**QUOTED PASSAGE**.
◆ ◆ ◆
Labs testing cannabis are discovering that bugs, pesticides, molds and other toxins introduced in the cultivation and processing of the plant are more commonplace than expected –which is particularly relevant, given that medical marijuana is often used by patients with compromised immune systems, such as those undergoing chemotherapy.

The cure? Better training for dispensary owners, budtenders, cultivators and anyone handling or prescribing the plant in regards to not just growing the plant, but running the business side of producing and distributing the plant.

The ASA PFC training regime teaches the National Cannabis Standards, which are core industry standards, state laws and regulations, and product safety protocols developed by the AHPA from 2010-2013 through the organization’s Cannabis Committee Cultivation Working Group.

PFC is the nation’s only certified program teaching the AHPA guidelines and the American Herbal Pharmacopoeia cannabis monograph. The monograph ensures the identity, quality, purity and potency of cannabis, as well as provides product safety by identifying safe levels of pesticides, metals and microbial limits.

PFC was recently awarded a contract with the state of Maryland to train all compliance inspectors for the state’s medical cannabis programs, and hosts in-person dispensary staff trainings every week in their D.C. headquarters.

The ASA recently completed a training session in February in Philadelphia for Pennsylvania medical cannabis cultivators and dispensary owners. Sales for medical marijuana are expected to begin in Pennsylvania in mid-2018, and are currently limited to pills, oils or ointments.
◆ ◆ ◆
**DATASET CONTENT**.
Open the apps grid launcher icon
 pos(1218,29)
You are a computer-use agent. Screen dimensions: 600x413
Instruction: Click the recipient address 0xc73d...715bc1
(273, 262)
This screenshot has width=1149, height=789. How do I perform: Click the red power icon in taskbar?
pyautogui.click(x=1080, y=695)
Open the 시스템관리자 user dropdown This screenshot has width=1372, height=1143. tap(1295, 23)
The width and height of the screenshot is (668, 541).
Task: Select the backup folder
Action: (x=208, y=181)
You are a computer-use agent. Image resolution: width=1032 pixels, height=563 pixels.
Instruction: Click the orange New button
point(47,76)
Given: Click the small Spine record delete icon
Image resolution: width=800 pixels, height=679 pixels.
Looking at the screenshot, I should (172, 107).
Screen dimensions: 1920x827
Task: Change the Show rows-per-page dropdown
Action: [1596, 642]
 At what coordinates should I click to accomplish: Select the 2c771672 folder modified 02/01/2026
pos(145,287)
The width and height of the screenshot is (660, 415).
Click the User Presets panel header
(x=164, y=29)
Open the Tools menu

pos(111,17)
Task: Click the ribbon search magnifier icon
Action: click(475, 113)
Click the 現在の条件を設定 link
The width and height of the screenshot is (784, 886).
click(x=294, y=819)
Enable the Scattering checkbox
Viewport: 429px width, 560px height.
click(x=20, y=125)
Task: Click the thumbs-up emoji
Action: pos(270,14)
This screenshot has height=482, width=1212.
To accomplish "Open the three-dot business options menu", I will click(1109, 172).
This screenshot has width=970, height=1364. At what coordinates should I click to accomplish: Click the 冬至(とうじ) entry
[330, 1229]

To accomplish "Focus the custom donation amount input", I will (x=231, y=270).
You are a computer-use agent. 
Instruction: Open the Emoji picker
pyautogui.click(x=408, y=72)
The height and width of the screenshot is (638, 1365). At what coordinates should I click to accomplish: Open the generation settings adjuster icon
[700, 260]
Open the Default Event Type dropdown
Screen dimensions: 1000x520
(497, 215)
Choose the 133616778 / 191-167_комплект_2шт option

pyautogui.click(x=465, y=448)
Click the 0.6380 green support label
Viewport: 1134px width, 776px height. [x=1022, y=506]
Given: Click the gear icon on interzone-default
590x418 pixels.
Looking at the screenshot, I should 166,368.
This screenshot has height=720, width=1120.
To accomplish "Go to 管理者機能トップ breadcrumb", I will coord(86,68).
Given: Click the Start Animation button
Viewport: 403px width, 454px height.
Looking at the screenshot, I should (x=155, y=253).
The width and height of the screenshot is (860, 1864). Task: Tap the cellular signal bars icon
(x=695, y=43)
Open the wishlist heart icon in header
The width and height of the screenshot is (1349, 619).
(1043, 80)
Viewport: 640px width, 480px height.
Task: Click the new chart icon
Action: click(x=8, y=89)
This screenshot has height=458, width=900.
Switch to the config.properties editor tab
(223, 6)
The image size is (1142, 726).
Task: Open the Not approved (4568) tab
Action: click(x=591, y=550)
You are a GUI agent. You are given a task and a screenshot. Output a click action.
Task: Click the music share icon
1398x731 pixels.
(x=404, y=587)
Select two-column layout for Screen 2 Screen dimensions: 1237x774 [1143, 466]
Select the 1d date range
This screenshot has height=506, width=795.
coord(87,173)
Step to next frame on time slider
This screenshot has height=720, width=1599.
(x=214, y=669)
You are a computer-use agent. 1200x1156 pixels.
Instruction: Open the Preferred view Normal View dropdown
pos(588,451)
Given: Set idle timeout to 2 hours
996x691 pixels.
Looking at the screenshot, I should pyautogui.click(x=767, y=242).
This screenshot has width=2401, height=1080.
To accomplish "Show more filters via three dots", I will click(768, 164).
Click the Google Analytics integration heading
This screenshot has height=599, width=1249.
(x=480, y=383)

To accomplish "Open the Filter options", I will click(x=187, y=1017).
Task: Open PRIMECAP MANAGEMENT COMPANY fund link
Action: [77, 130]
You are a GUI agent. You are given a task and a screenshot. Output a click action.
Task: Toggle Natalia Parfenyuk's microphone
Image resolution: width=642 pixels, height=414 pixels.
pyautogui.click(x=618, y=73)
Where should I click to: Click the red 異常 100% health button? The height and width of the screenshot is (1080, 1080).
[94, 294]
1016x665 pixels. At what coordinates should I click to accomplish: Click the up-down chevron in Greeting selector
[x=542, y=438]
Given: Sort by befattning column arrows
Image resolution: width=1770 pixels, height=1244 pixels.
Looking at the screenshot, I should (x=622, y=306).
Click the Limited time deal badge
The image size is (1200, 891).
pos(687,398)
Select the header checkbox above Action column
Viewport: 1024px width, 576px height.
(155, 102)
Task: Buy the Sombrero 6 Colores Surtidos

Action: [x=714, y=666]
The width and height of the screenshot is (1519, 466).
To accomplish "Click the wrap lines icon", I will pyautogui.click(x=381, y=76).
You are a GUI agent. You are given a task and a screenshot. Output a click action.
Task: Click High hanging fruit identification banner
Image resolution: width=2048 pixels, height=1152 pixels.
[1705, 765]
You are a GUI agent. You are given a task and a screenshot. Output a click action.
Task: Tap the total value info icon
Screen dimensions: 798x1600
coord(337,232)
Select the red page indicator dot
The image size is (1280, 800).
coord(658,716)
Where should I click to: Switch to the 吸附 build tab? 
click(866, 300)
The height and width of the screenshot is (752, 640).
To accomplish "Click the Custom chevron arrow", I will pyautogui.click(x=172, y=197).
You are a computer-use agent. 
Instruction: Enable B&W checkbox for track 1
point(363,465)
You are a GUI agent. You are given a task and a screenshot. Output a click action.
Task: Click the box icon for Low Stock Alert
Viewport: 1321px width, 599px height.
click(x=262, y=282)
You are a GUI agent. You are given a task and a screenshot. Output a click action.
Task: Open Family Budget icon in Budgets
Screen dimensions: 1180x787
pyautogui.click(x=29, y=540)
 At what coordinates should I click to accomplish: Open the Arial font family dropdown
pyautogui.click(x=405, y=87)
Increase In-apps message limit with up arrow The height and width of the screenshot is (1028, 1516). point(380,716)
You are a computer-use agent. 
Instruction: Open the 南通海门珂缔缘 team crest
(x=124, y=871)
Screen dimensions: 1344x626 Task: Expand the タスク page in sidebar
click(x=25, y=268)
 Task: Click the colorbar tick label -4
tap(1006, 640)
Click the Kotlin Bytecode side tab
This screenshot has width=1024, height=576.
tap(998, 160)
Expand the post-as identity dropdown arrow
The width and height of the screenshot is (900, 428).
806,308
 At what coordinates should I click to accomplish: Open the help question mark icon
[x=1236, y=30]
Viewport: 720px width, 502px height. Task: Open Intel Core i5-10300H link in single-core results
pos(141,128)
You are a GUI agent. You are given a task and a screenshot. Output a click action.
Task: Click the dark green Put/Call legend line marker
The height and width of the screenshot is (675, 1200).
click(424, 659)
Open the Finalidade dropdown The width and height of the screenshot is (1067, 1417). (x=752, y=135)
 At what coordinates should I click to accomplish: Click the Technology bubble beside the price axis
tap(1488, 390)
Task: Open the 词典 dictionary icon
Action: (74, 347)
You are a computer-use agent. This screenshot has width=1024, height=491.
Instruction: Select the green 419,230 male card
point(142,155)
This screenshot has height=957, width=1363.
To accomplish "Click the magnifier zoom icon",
◆ ◆ ◆
**TASK STATEMENT**. In the text on cannabis safety training, which state awarded PFC a contract to train all compliance inspectors for its medical cannabis programs?

**TASK ANSWER**. Maryland